Hai mai sentito parlare della teoria del complotto più bizzarra della televisione italiana? Dimentica l’Area 51, i rettiliani e i messaggi subliminali nei dischi rock. In Italia abbiamo un mistero tutto nostro, degno di una spy-story internazionale, che riguarda il re indiscusso del Bagaglino.
Mettiti comodo, perché stiamo per addentrarci nell’inquietante (e terribilmente divertente) leggenda metropolitana del sosia di Pippo Franco.

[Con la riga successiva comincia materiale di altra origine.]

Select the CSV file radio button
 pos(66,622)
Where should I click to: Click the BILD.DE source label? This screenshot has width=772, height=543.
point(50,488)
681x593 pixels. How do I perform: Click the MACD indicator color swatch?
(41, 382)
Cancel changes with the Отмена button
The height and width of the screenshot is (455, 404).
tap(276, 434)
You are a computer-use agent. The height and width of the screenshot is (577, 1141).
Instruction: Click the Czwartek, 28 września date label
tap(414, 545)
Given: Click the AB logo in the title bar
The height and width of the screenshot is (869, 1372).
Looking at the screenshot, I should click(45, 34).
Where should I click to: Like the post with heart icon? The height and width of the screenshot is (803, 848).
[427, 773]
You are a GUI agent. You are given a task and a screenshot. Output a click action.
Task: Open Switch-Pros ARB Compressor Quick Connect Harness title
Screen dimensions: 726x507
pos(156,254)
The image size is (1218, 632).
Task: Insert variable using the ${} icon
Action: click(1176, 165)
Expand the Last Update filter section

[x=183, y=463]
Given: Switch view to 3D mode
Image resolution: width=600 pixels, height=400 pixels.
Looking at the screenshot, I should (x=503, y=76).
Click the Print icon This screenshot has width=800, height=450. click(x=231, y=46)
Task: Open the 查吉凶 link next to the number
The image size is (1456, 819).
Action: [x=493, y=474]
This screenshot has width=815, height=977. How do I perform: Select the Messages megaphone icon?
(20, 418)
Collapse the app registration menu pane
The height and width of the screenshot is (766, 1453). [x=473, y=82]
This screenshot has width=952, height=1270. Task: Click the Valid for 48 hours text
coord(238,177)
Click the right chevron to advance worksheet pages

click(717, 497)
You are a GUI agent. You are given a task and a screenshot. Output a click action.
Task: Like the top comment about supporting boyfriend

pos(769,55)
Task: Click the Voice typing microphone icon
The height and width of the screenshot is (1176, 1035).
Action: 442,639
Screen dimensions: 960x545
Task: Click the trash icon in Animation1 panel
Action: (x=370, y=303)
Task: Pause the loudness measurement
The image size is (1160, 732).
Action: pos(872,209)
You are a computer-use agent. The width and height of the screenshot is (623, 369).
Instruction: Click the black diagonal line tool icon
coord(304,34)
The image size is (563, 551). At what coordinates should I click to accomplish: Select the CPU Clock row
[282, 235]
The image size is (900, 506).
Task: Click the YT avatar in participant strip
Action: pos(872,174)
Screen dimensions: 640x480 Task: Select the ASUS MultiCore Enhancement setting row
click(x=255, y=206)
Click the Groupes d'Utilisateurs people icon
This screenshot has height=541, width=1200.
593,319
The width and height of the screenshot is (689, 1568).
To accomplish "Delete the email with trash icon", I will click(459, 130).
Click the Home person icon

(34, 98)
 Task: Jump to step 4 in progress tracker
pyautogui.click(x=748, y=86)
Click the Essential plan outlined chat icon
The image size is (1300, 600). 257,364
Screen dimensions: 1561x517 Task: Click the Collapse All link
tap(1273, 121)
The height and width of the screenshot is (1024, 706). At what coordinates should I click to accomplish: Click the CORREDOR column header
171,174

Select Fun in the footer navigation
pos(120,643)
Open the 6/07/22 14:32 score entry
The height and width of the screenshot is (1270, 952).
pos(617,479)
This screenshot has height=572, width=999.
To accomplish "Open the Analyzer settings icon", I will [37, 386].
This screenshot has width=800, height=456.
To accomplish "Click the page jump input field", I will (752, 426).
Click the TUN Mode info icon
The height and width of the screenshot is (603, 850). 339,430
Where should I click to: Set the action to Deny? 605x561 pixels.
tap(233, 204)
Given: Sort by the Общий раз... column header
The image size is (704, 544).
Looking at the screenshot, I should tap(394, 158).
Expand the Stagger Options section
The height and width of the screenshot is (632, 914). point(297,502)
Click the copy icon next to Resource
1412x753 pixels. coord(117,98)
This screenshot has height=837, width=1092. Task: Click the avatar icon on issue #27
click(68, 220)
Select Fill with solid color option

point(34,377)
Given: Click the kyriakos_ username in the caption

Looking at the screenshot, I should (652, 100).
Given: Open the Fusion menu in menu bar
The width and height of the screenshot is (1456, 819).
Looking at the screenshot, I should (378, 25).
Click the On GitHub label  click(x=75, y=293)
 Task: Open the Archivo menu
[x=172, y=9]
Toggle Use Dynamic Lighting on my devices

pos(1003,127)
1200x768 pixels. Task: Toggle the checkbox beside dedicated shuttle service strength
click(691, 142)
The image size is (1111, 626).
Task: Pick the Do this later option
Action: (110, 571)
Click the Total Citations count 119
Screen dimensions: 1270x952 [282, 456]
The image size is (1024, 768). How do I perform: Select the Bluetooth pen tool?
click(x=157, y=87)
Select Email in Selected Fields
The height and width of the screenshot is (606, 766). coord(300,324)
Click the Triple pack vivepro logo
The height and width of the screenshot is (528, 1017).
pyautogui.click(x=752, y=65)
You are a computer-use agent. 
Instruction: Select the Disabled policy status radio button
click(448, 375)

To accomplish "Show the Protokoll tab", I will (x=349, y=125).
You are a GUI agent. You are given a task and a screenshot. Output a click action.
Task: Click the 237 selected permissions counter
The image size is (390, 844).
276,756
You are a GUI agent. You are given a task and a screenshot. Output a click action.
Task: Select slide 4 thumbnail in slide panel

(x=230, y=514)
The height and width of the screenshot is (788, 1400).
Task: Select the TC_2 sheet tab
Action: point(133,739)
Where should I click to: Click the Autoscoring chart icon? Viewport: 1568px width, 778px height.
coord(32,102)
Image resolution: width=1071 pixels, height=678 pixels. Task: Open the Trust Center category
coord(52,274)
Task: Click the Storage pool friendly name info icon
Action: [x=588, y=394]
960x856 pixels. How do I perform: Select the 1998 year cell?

La teoria della sostituzione
Proprio come la celebre leggenda “Paul is Dead” che riguarda i Beatles, anche il nostro Pippo nazionale è al centro di un giallo. Secondo una teoria che circola da anni nei meandri del web, tra forum complottisti e vecchie discussioni social, il vero Pippo Franco sarebbe deceduto, o si sarebbe ritirato a vita privata per motivi oscuri, a cavallo tra la fine degli anni ’70 e l’inizio degli anni ’80.
La tesi è degna di un film, per non perdere contratti milionari e la popolarità crescente, i produttori avrebbero insabbiato tutto e ingaggiato un attore quasi identico, un perfetto sosia di Pippo Franco, per continuare lo spettacolo come se nulla fosse accaduto.
L’Identikit dell’impostore: chi sarebbe Franco Saladino?
La leggenda non si ferma a una vaga ipotesi di sostituzione, ma i “ricercatori dell’occulto televisivo” sono andati oltre, arrivando a dare un nome e un cognome a questo presunto impostore che avrebbe preso il posto dell’originale.
Chi si nasconderebbe dietro il naso più famoso d’Italia? Il nome che circola con insistenza nelle versioni più dettagliate della storia è quello di un tale Franco Saladino. Secondo i sostenitori della teoria, Saladino sarebbe stato un oscuro figurante o un attore di secondo piano, scelto per la sua impressionante somiglianza e addestrato per mesi a imitare le movenze e la parlata del comico. Da quel momento in poi, sarebbe stato Franco Saladino, nei panni di sosia di Pippo Franco, a condurre gli show del sabato sera e a recitare nelle commedie sexy.
Le pseudo prove schiaccianti: naso,voce e atteggiamento
Su cosa si basa questa folle teoria? I complottisti puntano il dito su una serie di cambiamenti che, a loro dire, sarebbero impossibili da spiegare se non con l’intervento di un doppione.
Il primo elemento sotto accusa è il celebre naso. Secondo i teorici, il profilo del Pippo degli esordi era leggermente diverso, più aquilino e meno pronunciato rispetto a quello del Pippo del Bagaglino, che sarebbe appunto il presunto Saladino. A questo si aggiungerebbe la voce, si dice che il timbro vocale sia cambiato drasticamente negli anni ’80, diventando più nasale, stridulo e impostato rispetto alla voce più profonda e naturale degli esordi. Infine, i dubbi riguardano lo stile artistico. Il passaggio da attore impegnato e cantautore ironico a maschera fissa del varietà televisivo commerciale sarebbe stato troppo repentino per essere naturale. I sostenitori della teoria si chiedono se fosse davvero un’evoluzione artistica o se il sosia di Pippo Franco stesse semplicemente recitando un copione diverso.
Sarà solo suggestione?
Naturalmente, dobbiamo tornare con i piedi per terra. La spiegazione razionale è molto più noiosa della leggenda infatti Pippo Franco è fortunatamente sempre stato uno solo. Il cambiamento fisico è dovuto al naturale invecchiamento e il cambiamento di stile è stata una precisa scelta artistica che lo ha portato a diventare uno dei volti più iconici della TV commerciale italiana. Non esiste nessun Franco Saladino che ne ha preso il posto.
Il fascino di questa storia risiede proprio nella sua assurdità. È diventata una Creepypasta all’italiana meravigliosa, un meme ante-litteram che continua a far discutere e sorridere le nuove generazioni su social come TikTok e Reddit.
Che si creda o meno alla storia di Franco Saladino come sosia di Pippo Franco, una cosa è certa: l’attore romano è riuscito a entrare nell’immaginario collettivo non solo per le sue battute, ma anche per l’alone di mistero che il web ha creato attorno alla sua figura.
Vero o falso, originale o presunta copia, Pippo Franco resta un pezzo indelebile di storia dello spettacolo italiano. E forse, questa leggenda serve solo a ricordarci quanto sia stato onnipresente nelle nostre case per decenni.